[[ Data extract open ]]

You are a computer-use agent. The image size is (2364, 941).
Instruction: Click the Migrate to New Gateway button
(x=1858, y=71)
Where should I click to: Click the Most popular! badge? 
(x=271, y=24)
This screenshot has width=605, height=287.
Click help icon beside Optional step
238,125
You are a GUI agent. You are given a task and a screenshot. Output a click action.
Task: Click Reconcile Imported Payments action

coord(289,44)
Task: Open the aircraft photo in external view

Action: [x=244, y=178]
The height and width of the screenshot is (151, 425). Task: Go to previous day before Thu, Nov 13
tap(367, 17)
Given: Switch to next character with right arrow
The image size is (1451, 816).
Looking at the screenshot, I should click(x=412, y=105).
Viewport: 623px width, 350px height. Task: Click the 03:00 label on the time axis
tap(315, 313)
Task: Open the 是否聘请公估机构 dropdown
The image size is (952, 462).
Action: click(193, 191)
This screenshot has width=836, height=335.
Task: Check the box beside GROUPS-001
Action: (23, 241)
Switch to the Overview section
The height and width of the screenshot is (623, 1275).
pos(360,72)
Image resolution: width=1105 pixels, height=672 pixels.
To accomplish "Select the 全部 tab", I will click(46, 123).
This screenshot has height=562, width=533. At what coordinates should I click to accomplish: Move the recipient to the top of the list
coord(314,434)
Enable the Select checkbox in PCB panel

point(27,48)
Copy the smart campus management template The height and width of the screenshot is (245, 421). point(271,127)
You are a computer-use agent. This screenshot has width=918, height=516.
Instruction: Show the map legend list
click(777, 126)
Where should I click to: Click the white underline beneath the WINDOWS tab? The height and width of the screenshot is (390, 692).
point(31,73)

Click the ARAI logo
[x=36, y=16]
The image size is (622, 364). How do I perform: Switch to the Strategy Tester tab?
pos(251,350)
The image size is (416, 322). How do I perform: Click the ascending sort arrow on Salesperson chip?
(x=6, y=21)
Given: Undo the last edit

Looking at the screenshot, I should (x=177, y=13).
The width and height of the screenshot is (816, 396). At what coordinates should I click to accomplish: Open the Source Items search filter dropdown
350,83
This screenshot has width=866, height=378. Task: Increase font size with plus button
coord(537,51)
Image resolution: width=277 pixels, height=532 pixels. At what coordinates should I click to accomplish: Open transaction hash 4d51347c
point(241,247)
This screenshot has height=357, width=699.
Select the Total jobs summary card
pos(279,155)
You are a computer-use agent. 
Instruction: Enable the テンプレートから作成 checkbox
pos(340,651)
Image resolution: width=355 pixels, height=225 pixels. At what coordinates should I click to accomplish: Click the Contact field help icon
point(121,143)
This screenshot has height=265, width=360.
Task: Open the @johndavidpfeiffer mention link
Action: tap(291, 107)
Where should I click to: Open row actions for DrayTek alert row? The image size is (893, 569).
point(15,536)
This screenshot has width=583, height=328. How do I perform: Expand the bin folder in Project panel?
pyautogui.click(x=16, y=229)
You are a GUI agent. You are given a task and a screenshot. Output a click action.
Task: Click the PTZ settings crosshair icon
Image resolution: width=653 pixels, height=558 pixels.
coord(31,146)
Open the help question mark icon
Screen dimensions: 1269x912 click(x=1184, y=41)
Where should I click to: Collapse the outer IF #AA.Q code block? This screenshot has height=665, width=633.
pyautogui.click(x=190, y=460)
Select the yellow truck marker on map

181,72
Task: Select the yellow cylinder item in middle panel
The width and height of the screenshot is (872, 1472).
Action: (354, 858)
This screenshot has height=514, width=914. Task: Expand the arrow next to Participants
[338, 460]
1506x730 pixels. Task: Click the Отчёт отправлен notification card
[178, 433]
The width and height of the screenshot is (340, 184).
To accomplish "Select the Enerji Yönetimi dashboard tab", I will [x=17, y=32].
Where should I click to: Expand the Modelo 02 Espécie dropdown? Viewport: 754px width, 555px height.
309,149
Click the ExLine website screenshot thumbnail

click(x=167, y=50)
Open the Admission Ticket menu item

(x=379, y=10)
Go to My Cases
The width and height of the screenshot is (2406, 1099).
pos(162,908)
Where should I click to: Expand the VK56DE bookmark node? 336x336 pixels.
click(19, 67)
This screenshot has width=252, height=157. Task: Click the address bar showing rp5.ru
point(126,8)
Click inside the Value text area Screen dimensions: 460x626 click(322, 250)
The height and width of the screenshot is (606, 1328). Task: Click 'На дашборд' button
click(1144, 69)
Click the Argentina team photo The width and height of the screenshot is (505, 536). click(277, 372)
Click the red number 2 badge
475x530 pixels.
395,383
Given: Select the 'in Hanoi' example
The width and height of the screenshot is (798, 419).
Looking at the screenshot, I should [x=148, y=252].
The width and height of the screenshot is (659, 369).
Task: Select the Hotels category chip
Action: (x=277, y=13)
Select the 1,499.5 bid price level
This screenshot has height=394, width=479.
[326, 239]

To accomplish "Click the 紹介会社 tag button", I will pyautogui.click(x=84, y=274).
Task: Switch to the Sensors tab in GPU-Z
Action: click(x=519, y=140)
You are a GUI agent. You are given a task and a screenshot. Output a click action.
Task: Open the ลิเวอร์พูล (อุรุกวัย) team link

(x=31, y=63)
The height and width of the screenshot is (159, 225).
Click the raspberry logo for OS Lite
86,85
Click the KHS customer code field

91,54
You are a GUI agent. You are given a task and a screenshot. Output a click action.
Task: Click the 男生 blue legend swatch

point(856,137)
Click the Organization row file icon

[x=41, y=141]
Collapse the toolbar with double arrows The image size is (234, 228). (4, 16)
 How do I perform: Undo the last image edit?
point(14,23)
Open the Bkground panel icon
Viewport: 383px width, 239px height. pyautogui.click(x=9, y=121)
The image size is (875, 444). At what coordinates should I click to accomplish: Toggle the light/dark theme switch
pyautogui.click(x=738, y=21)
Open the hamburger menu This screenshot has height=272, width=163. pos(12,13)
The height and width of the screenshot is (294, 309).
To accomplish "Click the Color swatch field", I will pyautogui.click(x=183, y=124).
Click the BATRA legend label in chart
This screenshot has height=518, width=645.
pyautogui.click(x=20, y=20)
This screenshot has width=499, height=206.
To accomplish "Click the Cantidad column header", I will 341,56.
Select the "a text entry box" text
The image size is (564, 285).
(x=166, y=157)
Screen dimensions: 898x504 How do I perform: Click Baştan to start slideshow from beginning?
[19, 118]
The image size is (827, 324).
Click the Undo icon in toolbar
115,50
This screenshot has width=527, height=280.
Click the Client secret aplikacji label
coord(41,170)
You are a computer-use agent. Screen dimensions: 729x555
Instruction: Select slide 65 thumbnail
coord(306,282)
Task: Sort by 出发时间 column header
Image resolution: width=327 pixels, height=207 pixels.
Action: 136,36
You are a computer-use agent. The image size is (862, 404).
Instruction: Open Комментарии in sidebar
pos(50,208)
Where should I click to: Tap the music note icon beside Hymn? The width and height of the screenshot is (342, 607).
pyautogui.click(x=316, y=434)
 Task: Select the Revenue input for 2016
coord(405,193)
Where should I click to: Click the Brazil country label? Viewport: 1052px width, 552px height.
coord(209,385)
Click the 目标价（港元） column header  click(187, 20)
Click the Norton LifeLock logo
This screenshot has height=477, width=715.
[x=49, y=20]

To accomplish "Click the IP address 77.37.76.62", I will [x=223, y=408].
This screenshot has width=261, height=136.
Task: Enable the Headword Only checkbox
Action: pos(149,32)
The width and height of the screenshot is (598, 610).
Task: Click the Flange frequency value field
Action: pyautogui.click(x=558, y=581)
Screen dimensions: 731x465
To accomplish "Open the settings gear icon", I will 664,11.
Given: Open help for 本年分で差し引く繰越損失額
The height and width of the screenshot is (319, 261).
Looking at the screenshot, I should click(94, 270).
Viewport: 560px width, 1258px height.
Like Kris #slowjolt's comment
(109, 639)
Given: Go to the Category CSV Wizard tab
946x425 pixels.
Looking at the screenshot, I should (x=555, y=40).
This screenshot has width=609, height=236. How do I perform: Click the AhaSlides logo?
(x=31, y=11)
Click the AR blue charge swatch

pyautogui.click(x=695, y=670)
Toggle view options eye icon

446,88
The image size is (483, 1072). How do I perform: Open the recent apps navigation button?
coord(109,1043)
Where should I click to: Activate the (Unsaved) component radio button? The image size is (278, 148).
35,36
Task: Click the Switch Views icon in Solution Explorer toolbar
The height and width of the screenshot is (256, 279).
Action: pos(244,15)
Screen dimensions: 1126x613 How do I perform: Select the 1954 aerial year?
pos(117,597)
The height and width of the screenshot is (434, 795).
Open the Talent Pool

[[ Data extract closed ]]

* [Exercise]
Output only an exact transcription of the lines above from the one with "The height and width of the screenshot is (151, 425)." up to and including the one with "Task: Open the 是否聘请公估机构 dropdown".

* [Output below]
The height and width of the screenshot is (151, 425). Task: Go to previous day before Thu, Nov 13
tap(367, 17)
Given: Switch to next character with right arrow
The image size is (1451, 816).
Looking at the screenshot, I should click(x=412, y=105).
Viewport: 623px width, 350px height. Task: Click the 03:00 label on the time axis
tap(315, 313)
Task: Open the 是否聘请公估机构 dropdown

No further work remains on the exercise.